The first phase of the palatial building shows that the palace is surrounded by a large wall to the east and the north, with a bastion-like structure protruding from it. More than one third of the plateau consists of the central administrative building. The central court area is smaller than similar palaces, and it includes an enormous staircase which accesses it. The second phase of the palatial building shows that the large staircase had stopped being used and was instead covered by a new court above the older court. During this phase storage spaces were added near the staircase.

The palatial building connected to an industrial area which was situated higher up compared to the main complex. In this location vases, potters’ wheels fragments and raw material have been excavated. Connecting these two areas was likely a garden because no nothing was found in this space for excavation. All these factors combine to decipher that Petras was a palatial centre. A main reason for this is thought to be its geographical location, not far from a river and overlooking a large bay. This would have allowed for transport to and from the palatial centre.

Petras was surrounded by a settlement owing to the findings such as several farmsteads and villas surrounding the area. The villas surrounding the palace are thought to have functioned subordinately, allowing the palace to reign through them into the outlying settlements. These settlements would have provided produce and sent it up towards the palace. The farmsteads were where people lived who worked on the fields and orchards. These two areas are thought to have been a part of a religious network which made up the Petras region.

There is a particular model which decided if a certain archaeological site can be considered a palace. This constitutes an administrative centre which is responsible for a certain region and is called the “palace model”.

== Objects ==
Many objects were found during the excavations at Petras. These discoveries were made mainly in the cemetery and in what’s known as House 1 and House 2. Amongst these are cooking vessels, figurines of different size and shapes as well as tools used for making textiles. A unique piece of jewellery containing a lapis lazuli was also excavated.

Cooking vessels such as pots and pans as well as tripod cooking pots were found at during archaeological excavations in Petras. Many middle Minoan and some early Minoan works of pottery have also been excavated at the site in Petras. Black or white cups, for example with a fish motif, as well as part of an incense burner were excavated. Miniature vessels which now make up a part of the vessels found from Bronze Age Crete were found in both the palace of Petras and the surrounding town. There are two types of miniature vessels, one being handmade and the other wheel made. Most of these vessels are undecorated. The fabric of the vessels which were found in Petras House 1 and House 2 is very fine and may have used different firing techniques.
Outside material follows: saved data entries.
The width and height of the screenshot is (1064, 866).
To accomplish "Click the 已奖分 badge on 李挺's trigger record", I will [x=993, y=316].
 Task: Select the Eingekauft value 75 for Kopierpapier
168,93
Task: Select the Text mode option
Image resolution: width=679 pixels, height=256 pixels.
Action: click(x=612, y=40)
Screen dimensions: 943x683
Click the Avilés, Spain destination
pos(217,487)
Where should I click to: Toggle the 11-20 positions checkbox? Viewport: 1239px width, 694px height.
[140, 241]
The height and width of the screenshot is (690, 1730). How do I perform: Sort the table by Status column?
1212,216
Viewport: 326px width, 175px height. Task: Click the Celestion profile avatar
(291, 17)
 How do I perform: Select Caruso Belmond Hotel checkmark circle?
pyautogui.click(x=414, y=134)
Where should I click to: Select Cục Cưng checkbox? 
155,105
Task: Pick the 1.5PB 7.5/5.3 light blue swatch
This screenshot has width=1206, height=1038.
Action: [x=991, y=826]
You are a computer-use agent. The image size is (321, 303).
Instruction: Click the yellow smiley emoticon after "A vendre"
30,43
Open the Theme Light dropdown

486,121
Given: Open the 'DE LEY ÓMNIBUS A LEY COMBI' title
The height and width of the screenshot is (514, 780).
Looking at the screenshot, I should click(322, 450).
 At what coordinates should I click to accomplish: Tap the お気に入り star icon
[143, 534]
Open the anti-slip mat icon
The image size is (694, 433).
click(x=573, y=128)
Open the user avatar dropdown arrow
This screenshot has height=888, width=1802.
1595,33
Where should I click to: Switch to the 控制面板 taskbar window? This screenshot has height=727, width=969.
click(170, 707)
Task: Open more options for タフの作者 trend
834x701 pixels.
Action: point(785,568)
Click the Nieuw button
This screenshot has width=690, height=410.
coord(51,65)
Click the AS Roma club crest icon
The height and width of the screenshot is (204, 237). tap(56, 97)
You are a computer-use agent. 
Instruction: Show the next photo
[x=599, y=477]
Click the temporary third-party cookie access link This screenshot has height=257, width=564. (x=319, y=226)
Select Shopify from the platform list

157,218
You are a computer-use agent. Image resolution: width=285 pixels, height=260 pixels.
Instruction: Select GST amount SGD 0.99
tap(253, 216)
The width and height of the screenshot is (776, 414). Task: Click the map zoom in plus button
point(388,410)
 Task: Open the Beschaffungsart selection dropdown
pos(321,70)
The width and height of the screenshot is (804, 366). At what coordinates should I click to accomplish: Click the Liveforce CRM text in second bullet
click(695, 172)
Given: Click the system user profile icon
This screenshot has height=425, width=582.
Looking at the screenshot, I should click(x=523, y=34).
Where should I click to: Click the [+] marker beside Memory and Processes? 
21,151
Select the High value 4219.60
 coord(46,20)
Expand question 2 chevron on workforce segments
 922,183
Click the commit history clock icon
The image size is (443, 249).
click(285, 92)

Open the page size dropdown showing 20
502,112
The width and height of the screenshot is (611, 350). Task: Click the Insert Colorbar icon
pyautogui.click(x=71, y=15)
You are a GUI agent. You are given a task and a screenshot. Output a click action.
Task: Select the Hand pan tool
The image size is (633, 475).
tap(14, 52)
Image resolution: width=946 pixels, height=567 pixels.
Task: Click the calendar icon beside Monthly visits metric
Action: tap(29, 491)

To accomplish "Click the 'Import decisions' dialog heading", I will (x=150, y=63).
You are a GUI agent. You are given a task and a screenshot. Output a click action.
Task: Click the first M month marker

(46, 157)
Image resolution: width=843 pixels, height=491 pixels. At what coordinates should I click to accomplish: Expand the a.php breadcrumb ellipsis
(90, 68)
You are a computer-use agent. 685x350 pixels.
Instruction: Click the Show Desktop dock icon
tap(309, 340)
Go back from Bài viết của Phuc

Figurines were also found in House 1 and House 2. Notably the House 1 figurine remnants are made of bovine shapes such as horns, legs, bodies and horns of consecration, some with red or orange paint on them. The largest example of the bovine body measures around 14 cm. In House 2 only one figurine was excavated which resembles a human torso with breasts, unpainted and made of local stock. Tools have also been uncovered at Petras which were used in the making of textiles, consisting of nearly a hundred loom weights and one spindle whorl.

A gold bead was excavated from the Petras cemetery and is unusual because it contains a lapis lazuli. This gemstone was rare in the Aegean region during the Middle Bronze Age. It is also an unusual piece of jewellery because it was made without any visible solder. It can be concluded that the joins were made with copper diffusion bonding which has been documented to be in use since the Early Bronze age around Anatolia. Only one of the two stones remain in place and the bead is damaged. Some features suggest that it was imported into Crete from the Mediterranean. The Lapis lazuli is the name given to the mineral lazurite which may have originated from Tajikistan or Afghanistan. More than a dozen other lapis lazuli pieces are known to have been found from archaeological sites around Crete.

== Cemetery ==
The Petras cemetery is significant in understanding the cultural practices and rituals of their society. This can be understood through the examination of burial practices such as the interference with the bones of the deceased and vessels that contain skeletal remains. It has also been concluded that the cemetery was used as a site for gatherings.

Located on the coast of Crete, the Petras cemetery contains twenty-four house tombs. Through the study of the positions of the skeletal remains, aspects of the social rituals of the Petras society can be understood. For example, some bones were found to be comingled to create more space, and old tombs were built upon to create new tombs which alludes to the social values they would have held of a collective past. Burial containers were also at times used to dispose of human remains according to archaeological findings. These included vessels such as a wine press which was excavated at the cemetery in Petras. This contained the skeletal remains of an adult and three infants, and evidence suggests that the skeletal remains of each were rearranged as new remains were added. A cup was also found nearby which had been turned upside down, a common ritual of the era which signalled a liquid offering had taken place.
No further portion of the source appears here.